From: Reynolds, Gregg (greynolds@datalogics.com)
Date: Wed Dec 15 1999 - 11:20:16 EST


Hello Patrick,

> -----Original Message-----
> From: Patrick Andries [mailto:pandries@iti.qc.ca]
> Sent: Wednesday, December 15, 1999 9:25 AM
>
> But my question is slighly different : how is the Uyghur
> letter represented
> by the should-not-be-pronounced Unicode letter U+06C7 pronounced ?
> Do I thus escape the stake of Unicode orthodoxy.
>
> > 2. Unicode is especially weak in the area of arabiform
> "characters".
> > Your query illustrates this weakness quite nicely. U+06C7, "ARABIC
> > LETTER U", as Unicode 2.x calls it, looks suspiciously like U+0648,
> > U+064F.
>
> True.
>
> > In "Arabic", this is perfectly acceptable and indeed occurs
> > frequently. A user would be perfectly justified in
> spelling a word like
> > "wujuwd" with U+06C7 as the first codepoint.
>
> Hmm. Interesting problem. I suppose in practice this will not
> happen since
> at input, if a user is Arabic, he will key-in a waw followed
> by damma while
> a Uyghur will use a U+06C7 (a single key on a traditional keyboard ?).
>

I'm a little less sanguine about that. It depends on the software, and on
how (and whether) local SW industries develop. Suppose a Uighur speaker is
using Arabic software, or that a software vendor Uighurizes an Arabic
package and decides its good enough to allow waw+damma as U+06C7, following
the same logic that says its up to higher levels to decipher Slovak 'ch'.
If the world of Arabiform w-languages were as software-rich as the world of
Latinate w-languages, I think we would see lots of different ways of using
Unicode to encode the same thing. No matter how the data is entered, we
still have the problem of how to interpret it. Since Unicode doesn't want
to get involved in language-specific encodings (at least not outside of a
core set of languages), what is really needed is another standard (or a set
of them; at least one per language) for which Unicode is a resource, which
would indicate how various Unicode strings are to be interpreted in various
languages.

>
> > 3. So U+06C7, in written Arabic, would denote something like "woo".
>
> But this is then a glyph representation since there is no
> single letter in
> Arabic ressembling U+06C7, while it looks like in Uyghur this
> represents a
> single sound and letter.
>
> Except that U+06C8 as [y] (ü in German) will seem to fill a
> need in Turkic
> languages: a way to write "ü" a sound inexistant in Arabic or Farsi.

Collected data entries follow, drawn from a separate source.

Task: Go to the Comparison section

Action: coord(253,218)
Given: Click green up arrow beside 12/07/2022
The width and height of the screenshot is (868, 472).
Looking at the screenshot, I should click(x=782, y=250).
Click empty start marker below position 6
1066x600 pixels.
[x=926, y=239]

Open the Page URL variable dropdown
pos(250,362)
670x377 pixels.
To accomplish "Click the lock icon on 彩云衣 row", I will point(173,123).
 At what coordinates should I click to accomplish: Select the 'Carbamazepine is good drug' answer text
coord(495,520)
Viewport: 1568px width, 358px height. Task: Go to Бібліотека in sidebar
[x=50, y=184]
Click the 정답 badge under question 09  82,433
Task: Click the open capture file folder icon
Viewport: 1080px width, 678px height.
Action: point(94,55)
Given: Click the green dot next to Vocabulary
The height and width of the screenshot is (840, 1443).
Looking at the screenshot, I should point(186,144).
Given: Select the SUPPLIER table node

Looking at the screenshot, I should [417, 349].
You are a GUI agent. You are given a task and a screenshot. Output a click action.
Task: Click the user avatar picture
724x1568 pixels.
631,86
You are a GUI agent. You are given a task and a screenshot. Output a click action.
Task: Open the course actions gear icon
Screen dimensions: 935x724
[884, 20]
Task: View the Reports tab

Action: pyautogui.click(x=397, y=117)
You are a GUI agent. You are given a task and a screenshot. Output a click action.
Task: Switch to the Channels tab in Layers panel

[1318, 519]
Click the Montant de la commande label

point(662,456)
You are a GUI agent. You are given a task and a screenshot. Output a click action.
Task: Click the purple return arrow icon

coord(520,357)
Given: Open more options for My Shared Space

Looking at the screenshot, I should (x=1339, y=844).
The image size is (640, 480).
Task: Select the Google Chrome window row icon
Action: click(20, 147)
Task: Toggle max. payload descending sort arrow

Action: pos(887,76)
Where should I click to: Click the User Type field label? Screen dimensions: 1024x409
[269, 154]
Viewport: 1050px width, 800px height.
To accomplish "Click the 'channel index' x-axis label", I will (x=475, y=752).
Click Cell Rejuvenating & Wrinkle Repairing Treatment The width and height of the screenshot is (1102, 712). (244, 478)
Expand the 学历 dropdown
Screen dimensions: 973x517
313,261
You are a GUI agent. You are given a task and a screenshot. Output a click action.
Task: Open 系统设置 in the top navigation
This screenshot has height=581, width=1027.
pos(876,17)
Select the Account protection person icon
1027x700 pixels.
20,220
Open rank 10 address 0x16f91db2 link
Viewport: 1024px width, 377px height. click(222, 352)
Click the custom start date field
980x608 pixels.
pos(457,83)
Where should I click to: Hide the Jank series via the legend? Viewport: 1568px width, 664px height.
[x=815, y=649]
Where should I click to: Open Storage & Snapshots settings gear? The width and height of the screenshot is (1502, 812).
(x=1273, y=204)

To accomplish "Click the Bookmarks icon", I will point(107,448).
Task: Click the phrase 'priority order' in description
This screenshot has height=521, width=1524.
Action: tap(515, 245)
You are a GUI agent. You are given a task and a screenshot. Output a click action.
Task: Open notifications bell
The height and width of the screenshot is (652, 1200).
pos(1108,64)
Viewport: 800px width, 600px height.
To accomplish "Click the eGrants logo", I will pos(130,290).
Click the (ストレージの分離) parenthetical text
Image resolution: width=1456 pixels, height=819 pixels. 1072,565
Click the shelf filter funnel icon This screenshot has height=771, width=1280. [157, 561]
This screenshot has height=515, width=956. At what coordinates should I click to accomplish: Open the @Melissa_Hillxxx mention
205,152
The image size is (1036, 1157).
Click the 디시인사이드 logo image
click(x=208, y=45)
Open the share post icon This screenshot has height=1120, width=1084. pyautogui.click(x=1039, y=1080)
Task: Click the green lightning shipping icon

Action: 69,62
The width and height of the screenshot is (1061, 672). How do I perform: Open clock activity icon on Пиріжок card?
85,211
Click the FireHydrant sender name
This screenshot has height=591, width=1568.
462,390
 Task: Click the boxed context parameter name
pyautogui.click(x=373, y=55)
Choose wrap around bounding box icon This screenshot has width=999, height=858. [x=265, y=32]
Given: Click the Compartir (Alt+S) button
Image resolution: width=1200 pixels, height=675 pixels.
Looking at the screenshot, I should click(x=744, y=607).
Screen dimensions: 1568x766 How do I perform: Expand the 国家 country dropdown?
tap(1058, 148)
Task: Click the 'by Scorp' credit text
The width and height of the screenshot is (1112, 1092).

Right, that makes sense. But Unicode is quite inconsistent in this area -
witness the Slovak 'ch' brouhaha. Similar considerations arise in various
aspirated consonants in Arabiform w-languages. I believe in Urdu spelling
such "letters" as consonant+soft h is acceptable, but in other languages it
looks to me like the consonant+soft h should be treated as a distinct single
character - like 'ch' in Slovak.

> > So a search for, e.g., kitAbu, should find kitAb(un), where
> > (un) symbolizes U+064C; that is, 'u' modified by tanween
> (noonation).
> > And a search for kitAb(un) should arguably find kitAbuN, where 'N'
> > symbolizes the as-yet undefined tanween codepoint, as well
> as kitAbuu,
> > where two consecutive damma marks makes a damma+tanween. But unless
> > I've misread the standard (entirely possible), there is nothing in
> > Unicode that provides for this.
>
> I'm not sure how this could be solved at the level of Unicode.
>

I think compositional mappings would do it. Then the semantics would be
there, in the data. Of course, it might be language specific, since such
mappings may not apply outside of the Arabic w-language. But extra stuff in
Unicode seems like a better idea than not enough stuff.